# Looking to buy a Mini. Questions about MPG and reliability



## dannieboiz (Oct 18, 2004)

I'm considering a used 03' 04' (budget) Mini as a commuter. I drive 120 miles a day back and forth from work in stop and go traffic. getting 20mpg isn't cutting it for me on my current car. 

With a budget of ~15k most Mini is in the 50k miles range. Within 2 years of me driving it, the car would be well over 100k miles. 

How much mpg am I sacrificing if I got the S' 6 speed over the base 5 speed? 

Are the maintenance of the Mini high?

Does anyone have a high miles Mini but still loving it? 

It's either this or a Hybrid Honda Civic. (only if I have to)


----------



## brkf (May 26, 2003)

dannieboiz said:


> I'm considering a used 03' 04' (budget) Mini as a commuter.

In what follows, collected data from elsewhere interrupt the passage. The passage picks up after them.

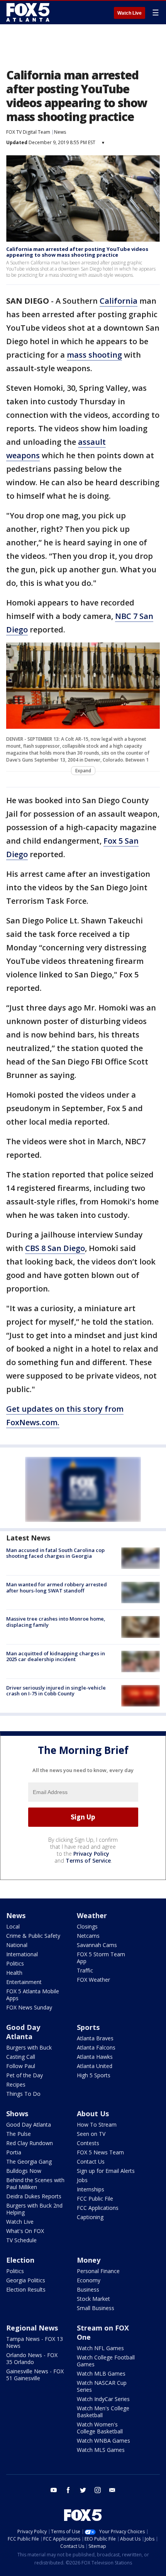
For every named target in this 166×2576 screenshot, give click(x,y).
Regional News (32, 2327)
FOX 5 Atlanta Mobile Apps (32, 1994)
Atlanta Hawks (95, 2056)
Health (14, 1972)
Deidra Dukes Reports (33, 2196)
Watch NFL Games (100, 2348)
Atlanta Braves (95, 2038)
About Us (93, 2113)
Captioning (90, 2217)
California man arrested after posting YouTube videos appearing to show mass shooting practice (77, 252)
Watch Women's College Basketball (100, 2428)
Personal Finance (98, 2271)
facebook (68, 2490)
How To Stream (97, 2124)
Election (20, 2260)
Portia (13, 2152)
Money (88, 2260)
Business (88, 2289)
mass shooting (94, 355)
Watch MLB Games (101, 2373)
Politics (15, 1963)
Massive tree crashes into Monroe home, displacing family (55, 1621)
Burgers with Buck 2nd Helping (34, 2209)
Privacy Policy (91, 1853)
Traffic (85, 1970)
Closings (87, 1926)
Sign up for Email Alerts (106, 2170)
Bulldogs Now (23, 2170)
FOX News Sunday (29, 2007)
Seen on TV (91, 2133)
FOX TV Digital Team (28, 132)
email (112, 2490)
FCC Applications (98, 2207)
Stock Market (93, 2298)
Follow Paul (20, 2066)
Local (13, 1926)
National (16, 1945)
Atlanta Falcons (96, 2047)
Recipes (15, 2084)
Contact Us (91, 2161)
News (60, 132)
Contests (88, 2143)
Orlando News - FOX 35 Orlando (32, 2358)
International (22, 1954)
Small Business (95, 2308)
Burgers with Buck (29, 2047)
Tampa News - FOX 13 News (34, 2342)
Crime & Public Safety (33, 1935)
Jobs (82, 2180)
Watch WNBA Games (103, 2440)
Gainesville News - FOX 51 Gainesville (35, 2374)
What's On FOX (25, 2231)
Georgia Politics (25, 2280)
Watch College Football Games (106, 2361)
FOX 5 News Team (100, 2152)
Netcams (88, 1935)
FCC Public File (95, 2198)
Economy (88, 2280)
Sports (88, 2027)
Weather (92, 1915)
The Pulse (18, 2133)
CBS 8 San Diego (55, 1248)
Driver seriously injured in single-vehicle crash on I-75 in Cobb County (56, 1690)
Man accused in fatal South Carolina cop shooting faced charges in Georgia (55, 1553)
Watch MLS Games (101, 2449)
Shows (17, 2113)
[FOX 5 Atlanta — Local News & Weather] (28, 12)
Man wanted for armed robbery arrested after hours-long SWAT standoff (56, 1587)
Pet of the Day (24, 2075)
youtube (53, 2490)
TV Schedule (21, 2240)
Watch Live (129, 13)
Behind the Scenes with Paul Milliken (35, 2183)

I drive 120 miles a day back and forth from work in stop and go traffic. getting 20mpg isn't cutting it for me on my current car.
> 
> With a budget of ~15k most Mini is in the 50k miles range. Within 2 years of me driving it, the car would be well over 100k miles.
> 
> ...


In my Cooper S I get 30 mpg driving the car very hard split amongst 35% city/ 35% rush-hour/ 30% freeway.

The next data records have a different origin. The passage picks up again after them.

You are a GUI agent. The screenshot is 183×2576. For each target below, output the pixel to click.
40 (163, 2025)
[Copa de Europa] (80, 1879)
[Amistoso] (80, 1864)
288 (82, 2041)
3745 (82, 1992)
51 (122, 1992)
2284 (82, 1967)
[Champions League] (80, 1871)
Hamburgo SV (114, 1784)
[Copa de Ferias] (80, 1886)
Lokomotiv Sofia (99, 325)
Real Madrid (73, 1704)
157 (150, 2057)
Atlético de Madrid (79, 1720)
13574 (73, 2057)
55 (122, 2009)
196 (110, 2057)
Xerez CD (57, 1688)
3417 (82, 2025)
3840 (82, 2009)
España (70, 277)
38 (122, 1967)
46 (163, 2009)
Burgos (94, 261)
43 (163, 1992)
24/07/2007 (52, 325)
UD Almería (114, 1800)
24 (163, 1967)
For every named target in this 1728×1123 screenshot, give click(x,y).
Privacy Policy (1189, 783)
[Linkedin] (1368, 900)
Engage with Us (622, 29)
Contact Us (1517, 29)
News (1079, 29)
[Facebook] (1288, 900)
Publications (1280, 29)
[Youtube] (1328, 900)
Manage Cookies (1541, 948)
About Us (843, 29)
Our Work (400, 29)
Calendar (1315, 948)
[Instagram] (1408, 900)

My mother-in-law had an 06 Civic Hybrid (she lemoned it for a 2007 Prius). She rarely got over 36 mpg with it. I could pull 42 with the Civic pretty easily. Bear in mind the Civic nets you a few things:

1. Regular gas - a savings of 20 cents per gallon fill up. 
2. Tax credit. 2k tax credit is a big boon
3. Honda reliability
4. Honda resale - with 15k miles, she made money on the civic when she sold it back. Weird but the tax credit had a part in this.
5. Tons of dealers

About Mini's

1. You get paid service for the first 36k miles
2. small dealer network
3. Few places can work on them outside the dealer
4. Parts come from abroad and take eons to arrive...I've experienced this twice in 6 months of ownership

Honestly, if I were doing a long commute I'd go for the Civic - either regular or hybrid. If you're a smart driver, the Civic will easily get you 40 mpg on a freeway drive. The best I've seen with my mini was 36 mpg on the freeway. More often it's around 33 mpg. But the Mini lacks the Civic's long warranty (100k miles I believe), space and cheaper operating costs.

15k miles / 30 mpg * 3.30 = $1650 a year on gas for my mini.
15k miles / 40 mpg * 3.1 = $1162 per year on gas. Remember the tax credit too.

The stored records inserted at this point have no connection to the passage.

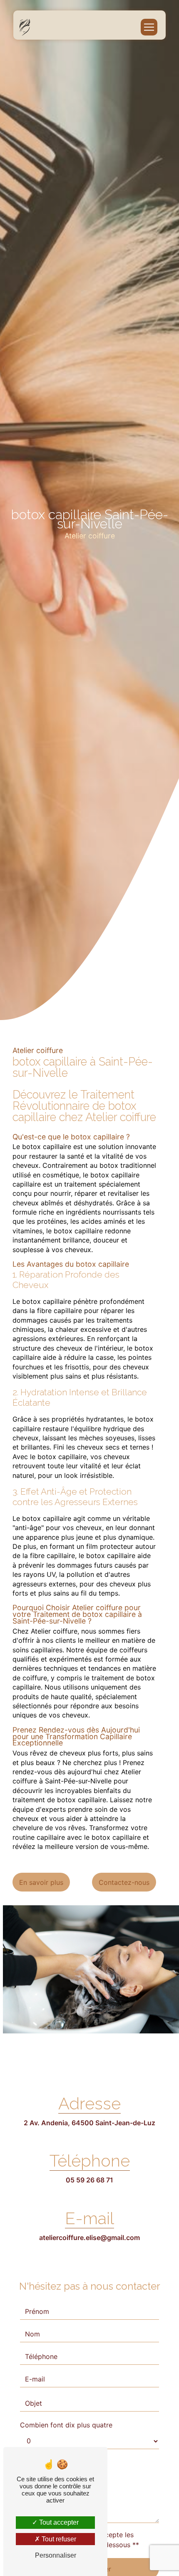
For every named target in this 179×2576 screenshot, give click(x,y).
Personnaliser (55, 2555)
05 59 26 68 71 (89, 2180)
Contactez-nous (124, 1882)
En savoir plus (41, 1882)
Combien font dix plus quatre (66, 2425)
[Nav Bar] (149, 27)
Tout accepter (58, 2522)
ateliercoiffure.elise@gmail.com (89, 2237)
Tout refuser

Personally, I'm happy spending 500 extra per year on gas as the fun factor is so high. But if I were doing a long driver daily, I think I'd opt for something smoother and more economical. Maybe consider a VW TDI too?


----------



## dannieboiz (Oct 18, 2004)

Thanks for the response.

I'll be buying used... so the Tax credit doesn't apply to me (CA Tax credit is over for Hybrids)

I have a E39 525 and a W211 E320 4matic (my daily commuter now :tsk because of my commute all of my car has gone past it's warranty. I have an independant shop that's been working on my Euro cars for the past 2 years, price is half of what the stealer would charge and they do a decent job. 

With my budget, most Mini that I can pick up will be out of warranties and definitely out of maintenance free. 

If the Mini uses synthetic like my Bimmer and benz oil change is every 10k miles. I pay 60 for an oil change on either of my car. I would imagine oil change on the mini will be slightly less due to the less oil capacity. 

Civic, regular oil gets you 3k miles and cost ~30. 

At the end of the day, oil change on the civic will be more often and more costly.

I can bare the long wait for parts since I do have 2 (3rd soon maybe) and $500 a year for a cool car is definitely worth beyond that. :bigpimp:

My main concern is the reliability.


----------



## brkf (May 26, 2003)

If you're driving mostly highway, 3k mile oil changes are way, way over-the-line. You should check Honda's suggested interval but for mostly highway I'd venture 7500 is what they'll suggest. The Mini's oil changes are more like 15k. My car's got 7500 miles and it's showing 10k for my next service.

I can't comment on reliability really. My 07 Cooper S had brake problems and issues with the DSC in its first 6 months. That's about it. Compared to my BMWs it's been exceptionally reliable.


----------